An image-free, word-for-word version of the records below is to be returned.

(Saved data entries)
┄┄┄┄┄┄┄┄┄┄┄┄┄┄┄┄┄┄┄┄
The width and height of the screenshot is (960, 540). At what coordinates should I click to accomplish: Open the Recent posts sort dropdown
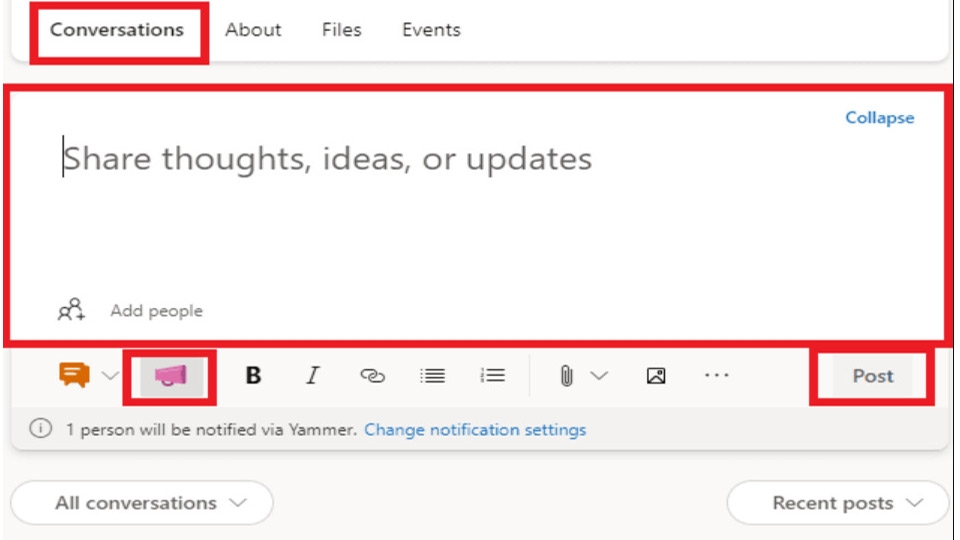[x=838, y=503]

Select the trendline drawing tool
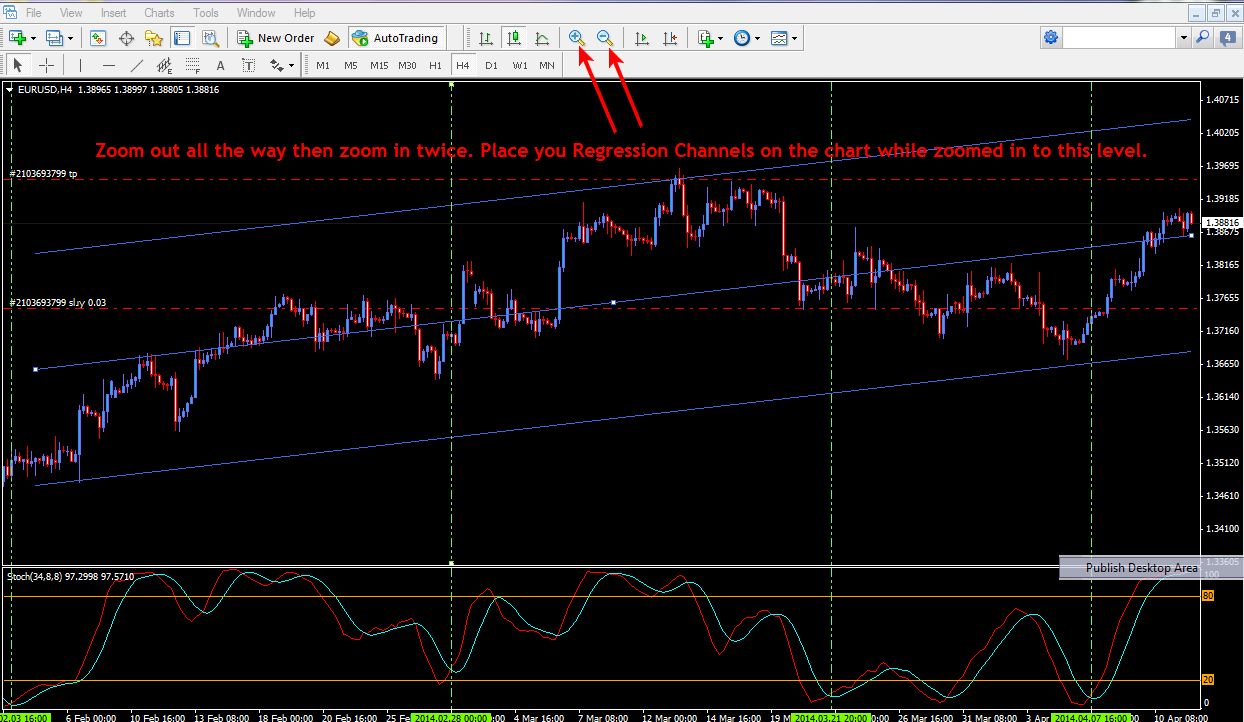[137, 66]
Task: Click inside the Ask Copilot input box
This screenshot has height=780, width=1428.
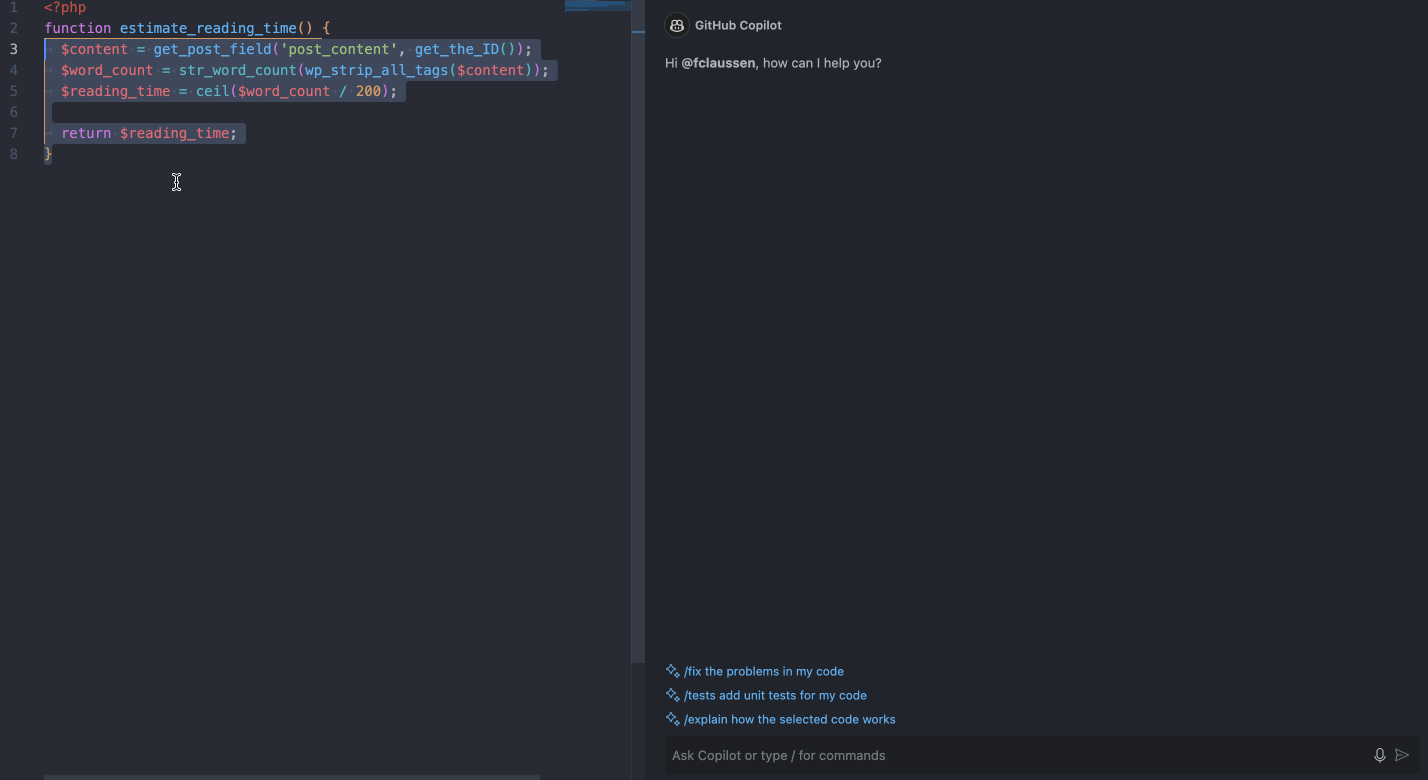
┄┄┄┄┄┄┄┄┄┄┄┄┄┄┄┄┄┄┄┄
Response to the task:
The width and height of the screenshot is (960, 540). At what coordinates should I click to accomplish: Open the Recent posts sort dropdown
[x=838, y=503]

Select the trendline drawing tool
[137, 66]
Task: Click inside the Ask Copilot input box
This screenshot has height=780, width=1428.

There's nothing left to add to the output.